A group of related peoples, Inuits have settled widely along the Arctic coast of the US (Alaska) and Canada, in Greenland (Denmark) and along the southeast coast of the Chukotka Peninsula (Russia). They clearly see themselves as generally different from their neighbors, Native Americans in America and the Chukchi in Asia. However, Inuits have smaller ethnic groups within their larger community, with each group having its own dialect and specific cultural traits.

General Information
The name “Inuit” has been entrenched in scholarship worldwide and entered in extensive use throughout the world. It is associated with the culture of Arctic hunters, indigenous inhabitants of Greenland, the Arctic coast of North America, and parts of Chukotka. In Inuktitut, “Inuit” means “person,” this name applies to members of this people living in Canada or along the Arctic coast of North America. The ethnonym “Inuit” is derived from the endonym popularized by the movement for a “more attractive and indigenous” name of the people. In 1970, at the Council of North Quebec, Inuits’ representatives enshrined the name Inuit for their groups. Inuits also include indigenous residents of Greenland and Asian Inuits living in the east of Chukotka.

**Given information:**

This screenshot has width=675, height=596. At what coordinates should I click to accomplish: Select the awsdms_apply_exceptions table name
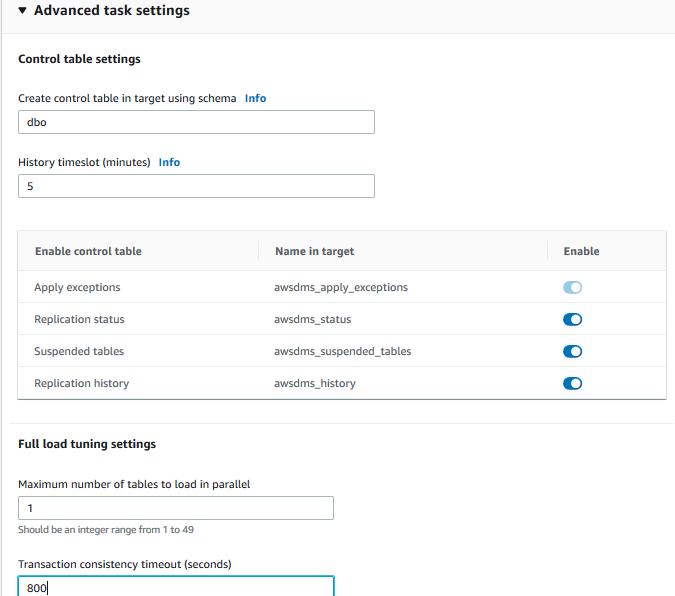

**Task:**
Extend the text about the Inuit, picking up after its last sentence on the indigenous residents of Greenland and the Asian Inuits of eastern Chukotka.

**Task output:**
Surrounding society and the main economic activity of the region of residence

The Chukotka autonomous area is the northeasternmost region of the Russian Federation; it is part of the Far Eastern Federal District and borders with Yakutia in the west, with the Magadan region and the Kamchatka territory in the south, and Alaska (US) in the east. The entire District lies in Russia’s polar region.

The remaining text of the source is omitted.